2025-12-05 バッファロー大学(UB)
<関連情報>
- https://www.buffalo.edu/news/releases/2025/12/Genetics-role-children-myocarditis-heart-failure.html
- https://www.ahajournals.org/doi/10.1161/CIRCHEARTFAILURE.125.013104
小児心筋炎における心筋症関連病原性変異:小児心筋症レジストリからの研究 Cardiomyopathy-Associated Pathogenic Variants in Pediatric Myocarditis: A Study From the Pediatric Cardiomyopathy Registry
Alicia M. Kamsheh, MD, MSCE, Stephanie M. Ware, MD, PhD, Surbhi Bhatnagar, PhD, Lisa J. Martin, PhD, Teresa M. Lee, MD, MS, Jeffrey A. Towbin, MD, Paul F. Kantor, MBBCh, … ,and Steven E. Lipshultz, MD
Circulation: Heart Failure Published: 5 December 2025
DOI:https://doi.org/10.1161/CIRCHEARTFAILURE.125.013104
Abstract
BACKGROUND:
Studies have demonstrated that patients with myocarditis may have a higher burden of cardiomyopathy-associated genetic variants than the general population. However, data on children are limited.
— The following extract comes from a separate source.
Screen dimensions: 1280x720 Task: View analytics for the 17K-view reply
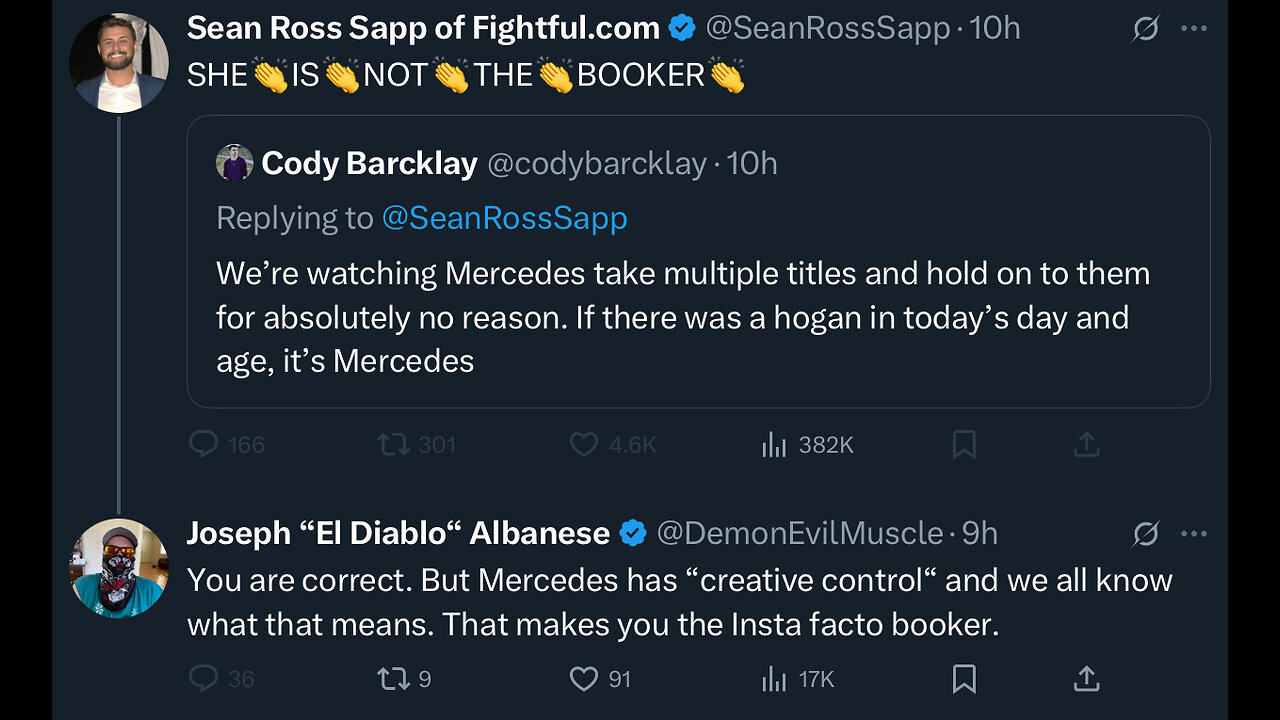(x=774, y=680)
We compared the prevalence of rare predicted-damaging variants and clinically pathogenic variants in children with dilated cardiomyopathy (DCM) secondary to myocarditis with that in children with DCM alone and in heart-healthy controls.
METHODS:
Children with DCM secondary to myocarditis and children with DCM alone who underwent exome sequencing as part of a prior cross-sectional study were identified in the Pediatric Cardiomyopathy Registry, a large multicenter registry of children with cardiomyopathy. Controls from the Indiana University Biobank were matched 4:1 with myocarditis cases on genomic similarity. Rare predicted-damaging variants in cardiomyopathy-associated genes were identified using a bioinformatics approach. Clinical guidelines were used to determine clinical pathogenicity. The prevalence of variants was compared across the 3 groups.
RESULTS:
There were 32 patients with DCM secondary to myocarditis. The prevalence of rare predicted-damaging variants was 34.4% (11/32 [95% CI, 18.6%–53.2%]) in cases compared with 6.3% (8/128 [95% CI, 2.7%–11.9%]) in controls (P<0.001). Clinical review indicated all rare predicted-damaging variants in cases were pathogenic (1/12), likely pathogenic (3/12), or variants of uncertain significance (8/12), whereas most variants in controls were benign (2/8) or likely benign (4/8). The prevalence of pathogenic/likely pathogenic variants in cases was 12.5% (95% CI, 3.5%–29.0%) compared with 0% (95% CI, 0%–2.3%) in controls (P<0.01). Rare predicted-damaging and clinically pathogenic/likely pathogenic variant prevalence was not significantly different in children with DCM secondary to myocarditis and DCM without myocarditis (P=0.17 and P=1.00, respectively).
CONCLUSIONS:
Children with DCM secondary to myocarditis had a higher burden of variants in cardiomyopathy-associated genes than that of heart-healthy controls. Larger studies will be needed to determine the utility of routine genetic testing in this population.